• _TASK DETAILS_
Return the listing word for word, starting with its first line and stopping after the line that contains "[x=156, y=579]".

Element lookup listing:
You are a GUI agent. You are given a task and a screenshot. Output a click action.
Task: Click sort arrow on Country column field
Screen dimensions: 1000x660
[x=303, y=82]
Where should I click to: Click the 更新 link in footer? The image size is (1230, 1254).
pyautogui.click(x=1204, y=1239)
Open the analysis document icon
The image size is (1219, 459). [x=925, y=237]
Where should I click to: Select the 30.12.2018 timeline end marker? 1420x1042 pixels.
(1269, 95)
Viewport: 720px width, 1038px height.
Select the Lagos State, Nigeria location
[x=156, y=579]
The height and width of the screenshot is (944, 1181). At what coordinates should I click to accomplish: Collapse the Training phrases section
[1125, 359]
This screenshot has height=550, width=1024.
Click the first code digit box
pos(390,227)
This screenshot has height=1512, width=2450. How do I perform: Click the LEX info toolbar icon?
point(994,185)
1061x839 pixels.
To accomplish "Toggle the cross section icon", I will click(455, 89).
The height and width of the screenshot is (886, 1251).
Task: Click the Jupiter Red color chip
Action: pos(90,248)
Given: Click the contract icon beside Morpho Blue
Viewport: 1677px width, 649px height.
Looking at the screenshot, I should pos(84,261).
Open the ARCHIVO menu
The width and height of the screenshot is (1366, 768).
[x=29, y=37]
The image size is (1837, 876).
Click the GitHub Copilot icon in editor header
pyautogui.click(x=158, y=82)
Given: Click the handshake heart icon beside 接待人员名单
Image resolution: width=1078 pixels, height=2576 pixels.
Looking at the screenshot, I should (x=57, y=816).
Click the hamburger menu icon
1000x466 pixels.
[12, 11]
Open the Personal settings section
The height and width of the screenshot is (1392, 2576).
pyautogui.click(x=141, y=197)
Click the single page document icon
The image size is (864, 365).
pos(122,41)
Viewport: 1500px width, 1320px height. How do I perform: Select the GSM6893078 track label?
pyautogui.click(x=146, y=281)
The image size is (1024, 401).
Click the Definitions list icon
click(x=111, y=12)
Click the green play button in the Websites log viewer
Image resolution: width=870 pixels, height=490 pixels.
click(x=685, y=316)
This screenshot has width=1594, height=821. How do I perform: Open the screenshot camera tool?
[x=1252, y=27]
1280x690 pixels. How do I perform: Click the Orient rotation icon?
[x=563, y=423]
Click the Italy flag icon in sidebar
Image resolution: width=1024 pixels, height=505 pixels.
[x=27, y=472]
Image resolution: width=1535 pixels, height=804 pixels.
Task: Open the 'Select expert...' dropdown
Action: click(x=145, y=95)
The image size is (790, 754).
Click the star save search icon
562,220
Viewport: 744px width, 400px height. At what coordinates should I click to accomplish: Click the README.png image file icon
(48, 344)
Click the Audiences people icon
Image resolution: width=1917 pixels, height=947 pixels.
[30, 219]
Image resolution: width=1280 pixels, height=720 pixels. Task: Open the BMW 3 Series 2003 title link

• _RESULT BELOW_
You are a GUI agent. You are given a task and a screenshot. Output a click action.
Task: Click sort arrow on Country column field
Screen dimensions: 1000x660
[x=303, y=82]
Where should I click to: Click the 更新 link in footer? The image size is (1230, 1254).
pyautogui.click(x=1204, y=1239)
Open the analysis document icon
The image size is (1219, 459). [x=925, y=237]
Where should I click to: Select the 30.12.2018 timeline end marker? 1420x1042 pixels.
(1269, 95)
Viewport: 720px width, 1038px height.
Select the Lagos State, Nigeria location
[x=156, y=579]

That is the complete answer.